I suppose then, that if the copy constructor throws an exception in turn, std::terminate
is called, so this is a good reason for declaring all my exceptions' copy constructors noexcept
(and also, I guess, to not throw objects which allocate memory from the heap, like std::string
).
Yet I was surprised to see that the standard library implementation shipped with GCC 4.7.1 doesn’t define those copy constructor for std::bad_alloc
and std::exception
. Shouldn’t they define them noexcept
?
回答1:
Section 18.8.1 [exception]/p1 specifies:
namespace std {
class exception {
public:
exception() noexcept;
exception(const exception&) noexcept;
exception& operator=(const exception&) noexcept;
virtual ~exception();
virtual const char* what() const noexcept;
};
}
I.e. the copy constructor and copy assignment of std::exception shall be noexcept
, and this is testable with:
static_assert(std::is_nothrow_copy_constructible<std::exception>::value, "");
static_assert(std::is_nothrow_copy_assignable<std::exception>::value, "");
I.e. if an implementation does not make these members noexcept, then it is not conforming in this regard.
Similarly, 18.6.2.1 [bad.alloc]/p1 also specifies noexcept copy:
namespace std {
class bad_alloc : public exception {
public:
bad_alloc() noexcept;
bad_alloc(const bad_alloc&) noexcept;
bad_alloc& operator=(const bad_alloc&) noexcept;
virtual const char* what() const noexcept;
};
}
Additionally, all of the std-defined exception types have noexcept copy members, either explicitly, or implicitly. For the types defined in <stdexcept>
this is usually implemented with a reference-counted buffer for the what()
string. This is made clear in [exception]/p2:
Each standard library class
T
that derives from class exception shall have a publicly accessible copy constructor and a publicly accessible copy assignment operator that do not exit with an exception. ...
That is, in a quality implementation (and it does not take heroics to create a quality implementation in this regard), not only will the copy members of exception types not throw an exception (naturally because they are marked noexcept
), they also will not call terminate()
.
There is no failure mode for copying the std-defined exception types. Either there is no data to copy, or the data is reference counted and immutable.
回答2:
Memory allocation for exceptions is done outside the regular channels:
15.1 Throwing an exception [except.throw]

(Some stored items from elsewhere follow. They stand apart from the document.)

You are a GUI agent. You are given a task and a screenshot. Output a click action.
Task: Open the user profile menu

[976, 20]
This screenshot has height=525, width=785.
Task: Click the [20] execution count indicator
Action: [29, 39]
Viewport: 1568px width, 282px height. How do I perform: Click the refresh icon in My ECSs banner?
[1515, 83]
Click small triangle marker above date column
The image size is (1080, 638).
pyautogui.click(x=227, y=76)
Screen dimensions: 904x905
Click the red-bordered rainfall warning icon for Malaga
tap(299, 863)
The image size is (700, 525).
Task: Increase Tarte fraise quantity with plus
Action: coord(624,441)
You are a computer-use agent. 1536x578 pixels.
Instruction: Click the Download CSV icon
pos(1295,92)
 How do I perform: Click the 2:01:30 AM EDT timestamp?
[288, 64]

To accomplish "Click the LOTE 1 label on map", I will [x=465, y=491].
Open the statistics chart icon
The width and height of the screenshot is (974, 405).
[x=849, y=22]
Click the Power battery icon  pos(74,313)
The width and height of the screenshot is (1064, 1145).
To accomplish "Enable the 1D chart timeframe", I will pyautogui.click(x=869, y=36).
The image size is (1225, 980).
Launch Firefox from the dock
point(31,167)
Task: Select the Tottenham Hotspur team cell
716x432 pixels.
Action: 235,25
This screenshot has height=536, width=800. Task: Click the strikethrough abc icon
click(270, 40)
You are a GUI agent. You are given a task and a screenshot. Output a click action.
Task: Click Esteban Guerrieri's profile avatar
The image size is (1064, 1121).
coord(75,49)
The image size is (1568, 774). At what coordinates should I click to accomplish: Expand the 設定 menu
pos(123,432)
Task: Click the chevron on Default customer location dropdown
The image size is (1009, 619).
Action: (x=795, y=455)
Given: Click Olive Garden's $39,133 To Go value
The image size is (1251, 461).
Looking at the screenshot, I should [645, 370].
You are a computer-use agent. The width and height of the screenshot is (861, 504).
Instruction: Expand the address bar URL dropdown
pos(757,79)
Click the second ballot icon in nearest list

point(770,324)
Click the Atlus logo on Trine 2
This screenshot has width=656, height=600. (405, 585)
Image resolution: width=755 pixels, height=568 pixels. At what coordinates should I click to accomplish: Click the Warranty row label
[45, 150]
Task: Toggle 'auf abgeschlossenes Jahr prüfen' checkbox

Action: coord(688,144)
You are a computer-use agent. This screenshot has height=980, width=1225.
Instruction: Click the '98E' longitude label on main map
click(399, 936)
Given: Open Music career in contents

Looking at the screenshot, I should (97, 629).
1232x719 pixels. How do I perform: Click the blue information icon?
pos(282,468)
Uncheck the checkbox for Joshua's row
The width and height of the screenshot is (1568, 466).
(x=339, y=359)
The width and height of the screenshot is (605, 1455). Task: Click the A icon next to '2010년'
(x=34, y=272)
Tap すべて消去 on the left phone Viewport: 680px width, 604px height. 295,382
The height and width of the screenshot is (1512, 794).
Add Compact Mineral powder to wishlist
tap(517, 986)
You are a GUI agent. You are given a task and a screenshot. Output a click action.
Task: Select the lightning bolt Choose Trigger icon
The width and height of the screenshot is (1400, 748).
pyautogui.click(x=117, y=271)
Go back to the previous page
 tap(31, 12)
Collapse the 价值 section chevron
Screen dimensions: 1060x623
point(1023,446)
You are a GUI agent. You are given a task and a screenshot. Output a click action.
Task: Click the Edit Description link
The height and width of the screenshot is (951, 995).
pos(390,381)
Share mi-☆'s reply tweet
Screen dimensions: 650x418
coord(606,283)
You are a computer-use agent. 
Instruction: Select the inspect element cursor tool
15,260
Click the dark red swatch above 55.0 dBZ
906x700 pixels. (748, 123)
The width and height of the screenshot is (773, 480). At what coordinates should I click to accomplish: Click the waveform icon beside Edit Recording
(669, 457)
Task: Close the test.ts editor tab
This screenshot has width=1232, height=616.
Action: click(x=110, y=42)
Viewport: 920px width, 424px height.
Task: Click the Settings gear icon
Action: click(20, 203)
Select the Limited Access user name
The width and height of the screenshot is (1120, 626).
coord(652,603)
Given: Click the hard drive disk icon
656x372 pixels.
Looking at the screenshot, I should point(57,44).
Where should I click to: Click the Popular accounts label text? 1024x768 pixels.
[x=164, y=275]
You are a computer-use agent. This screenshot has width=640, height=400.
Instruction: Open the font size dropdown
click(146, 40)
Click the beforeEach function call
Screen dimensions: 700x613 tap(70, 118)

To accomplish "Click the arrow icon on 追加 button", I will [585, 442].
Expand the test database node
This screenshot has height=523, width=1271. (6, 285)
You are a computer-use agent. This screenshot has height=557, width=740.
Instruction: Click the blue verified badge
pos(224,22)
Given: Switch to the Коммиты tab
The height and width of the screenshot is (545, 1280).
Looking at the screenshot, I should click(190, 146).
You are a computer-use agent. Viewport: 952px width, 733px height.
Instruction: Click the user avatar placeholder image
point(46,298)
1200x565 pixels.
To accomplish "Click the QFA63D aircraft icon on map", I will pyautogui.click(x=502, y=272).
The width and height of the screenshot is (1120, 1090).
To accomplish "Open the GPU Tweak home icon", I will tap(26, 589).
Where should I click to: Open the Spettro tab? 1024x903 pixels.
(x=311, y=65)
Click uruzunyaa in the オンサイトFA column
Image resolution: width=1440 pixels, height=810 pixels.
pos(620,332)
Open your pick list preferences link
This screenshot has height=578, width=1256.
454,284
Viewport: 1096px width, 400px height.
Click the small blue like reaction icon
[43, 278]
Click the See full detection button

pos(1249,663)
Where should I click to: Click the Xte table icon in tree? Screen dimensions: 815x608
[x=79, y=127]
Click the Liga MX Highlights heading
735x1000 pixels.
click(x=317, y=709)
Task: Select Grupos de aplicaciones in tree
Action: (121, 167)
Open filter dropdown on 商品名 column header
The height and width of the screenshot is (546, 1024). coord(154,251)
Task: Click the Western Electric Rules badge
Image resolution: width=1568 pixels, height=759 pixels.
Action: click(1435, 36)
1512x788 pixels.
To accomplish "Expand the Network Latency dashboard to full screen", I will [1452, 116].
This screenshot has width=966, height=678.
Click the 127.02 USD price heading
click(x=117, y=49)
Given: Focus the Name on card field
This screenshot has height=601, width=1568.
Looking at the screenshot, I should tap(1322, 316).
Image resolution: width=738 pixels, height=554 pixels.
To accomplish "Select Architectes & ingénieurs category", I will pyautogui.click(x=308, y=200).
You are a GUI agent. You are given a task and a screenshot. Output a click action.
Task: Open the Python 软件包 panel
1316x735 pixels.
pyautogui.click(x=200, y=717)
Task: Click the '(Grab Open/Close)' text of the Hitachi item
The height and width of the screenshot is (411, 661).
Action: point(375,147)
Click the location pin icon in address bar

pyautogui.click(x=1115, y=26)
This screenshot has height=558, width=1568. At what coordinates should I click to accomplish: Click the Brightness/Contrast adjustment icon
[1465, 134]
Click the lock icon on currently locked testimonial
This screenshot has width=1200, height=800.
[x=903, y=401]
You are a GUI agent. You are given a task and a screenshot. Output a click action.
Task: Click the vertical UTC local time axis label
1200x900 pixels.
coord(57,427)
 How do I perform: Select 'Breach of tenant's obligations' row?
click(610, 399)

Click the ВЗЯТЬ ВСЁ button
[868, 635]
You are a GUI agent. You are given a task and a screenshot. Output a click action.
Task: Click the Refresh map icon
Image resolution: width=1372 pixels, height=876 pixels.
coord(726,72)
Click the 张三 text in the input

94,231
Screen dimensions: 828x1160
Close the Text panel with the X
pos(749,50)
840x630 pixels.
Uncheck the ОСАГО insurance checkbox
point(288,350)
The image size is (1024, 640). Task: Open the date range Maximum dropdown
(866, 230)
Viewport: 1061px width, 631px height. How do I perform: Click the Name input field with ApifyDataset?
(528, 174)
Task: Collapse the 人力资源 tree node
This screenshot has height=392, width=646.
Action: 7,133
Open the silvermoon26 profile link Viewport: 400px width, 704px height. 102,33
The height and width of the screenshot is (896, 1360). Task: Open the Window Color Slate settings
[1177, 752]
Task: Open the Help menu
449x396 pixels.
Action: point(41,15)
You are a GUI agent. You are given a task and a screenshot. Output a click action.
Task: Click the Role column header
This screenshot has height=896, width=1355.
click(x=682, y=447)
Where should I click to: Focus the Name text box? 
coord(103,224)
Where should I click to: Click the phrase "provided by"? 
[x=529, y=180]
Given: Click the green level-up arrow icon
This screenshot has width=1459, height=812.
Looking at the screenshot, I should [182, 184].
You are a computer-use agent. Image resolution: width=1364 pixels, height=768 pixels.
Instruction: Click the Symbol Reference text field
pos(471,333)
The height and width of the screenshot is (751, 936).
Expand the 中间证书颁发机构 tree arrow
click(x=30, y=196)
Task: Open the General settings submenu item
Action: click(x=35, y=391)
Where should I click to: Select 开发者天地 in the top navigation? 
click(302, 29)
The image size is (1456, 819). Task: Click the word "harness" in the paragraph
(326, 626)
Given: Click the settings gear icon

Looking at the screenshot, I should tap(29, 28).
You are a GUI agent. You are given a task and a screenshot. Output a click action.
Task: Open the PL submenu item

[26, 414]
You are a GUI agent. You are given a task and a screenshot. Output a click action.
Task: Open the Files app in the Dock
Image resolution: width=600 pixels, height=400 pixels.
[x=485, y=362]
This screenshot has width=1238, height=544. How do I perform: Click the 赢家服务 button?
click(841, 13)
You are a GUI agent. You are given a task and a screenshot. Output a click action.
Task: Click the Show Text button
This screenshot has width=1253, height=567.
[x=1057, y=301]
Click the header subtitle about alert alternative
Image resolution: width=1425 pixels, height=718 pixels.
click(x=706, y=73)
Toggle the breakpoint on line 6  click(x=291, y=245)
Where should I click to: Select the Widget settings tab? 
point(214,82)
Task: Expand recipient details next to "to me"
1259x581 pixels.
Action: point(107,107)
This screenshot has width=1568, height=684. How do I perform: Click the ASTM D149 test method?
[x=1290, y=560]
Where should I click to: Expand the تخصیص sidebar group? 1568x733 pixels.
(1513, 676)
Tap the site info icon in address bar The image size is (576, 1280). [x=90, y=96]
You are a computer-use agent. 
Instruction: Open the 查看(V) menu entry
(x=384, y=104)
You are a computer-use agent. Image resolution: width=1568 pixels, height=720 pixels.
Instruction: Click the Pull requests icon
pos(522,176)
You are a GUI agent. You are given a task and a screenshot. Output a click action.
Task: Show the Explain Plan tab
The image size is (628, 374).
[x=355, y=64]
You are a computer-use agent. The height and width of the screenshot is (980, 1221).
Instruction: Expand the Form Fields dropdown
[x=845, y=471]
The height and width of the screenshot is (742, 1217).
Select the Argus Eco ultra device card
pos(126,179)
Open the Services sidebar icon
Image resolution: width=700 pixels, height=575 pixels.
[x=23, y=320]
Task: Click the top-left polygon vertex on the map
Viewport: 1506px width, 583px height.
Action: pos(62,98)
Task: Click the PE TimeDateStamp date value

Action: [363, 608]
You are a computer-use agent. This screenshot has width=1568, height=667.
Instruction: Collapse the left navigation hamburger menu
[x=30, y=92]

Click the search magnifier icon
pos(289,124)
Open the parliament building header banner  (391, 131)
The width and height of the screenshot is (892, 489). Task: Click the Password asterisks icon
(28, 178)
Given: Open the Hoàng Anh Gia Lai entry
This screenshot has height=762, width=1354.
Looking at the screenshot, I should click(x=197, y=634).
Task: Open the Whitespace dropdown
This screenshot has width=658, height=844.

3 Throwing an exception copy-initializes (8.5, 12.8) a temporary object, called the exception object. [...]
4 The memory for the exception object is allocated in an unspecified way, except as noted in 3.7.4.1. [...]
3.7.4.1 Allocation functions [basic.stc.dynamic.allocation]
4 A global allocation function is only called as the result of a new expression (5.3.4), or called directly using the function call syntax (5.2.2), or called indirectly through calls to the functions in the C++ standard library. [ Note: In particular, a global allocation function is not called to allocate storage for [...] for an exception object (15.1). —end note ]
Most implementations have a separate memory region from which exception objects are allocated so that even if you are re-throwing a std::bad_alloc
exception object, the exhausted free store itself is not being asked to allocate the copied exception object. So there should not be a reason for the copying itself to generate another exception.
回答3:
Well, it's all fine and good to declare it noexcept
, but it requires that you can GUARANTEE that it won't throw an exception (and for portable code, in all it's implementations!). Which I expect the is the reason that the standard ones aren't declared that way.
There is clearly no harm in declaring the copy constructor noexcept
, but it can be pretty restrictive to try to achieve that.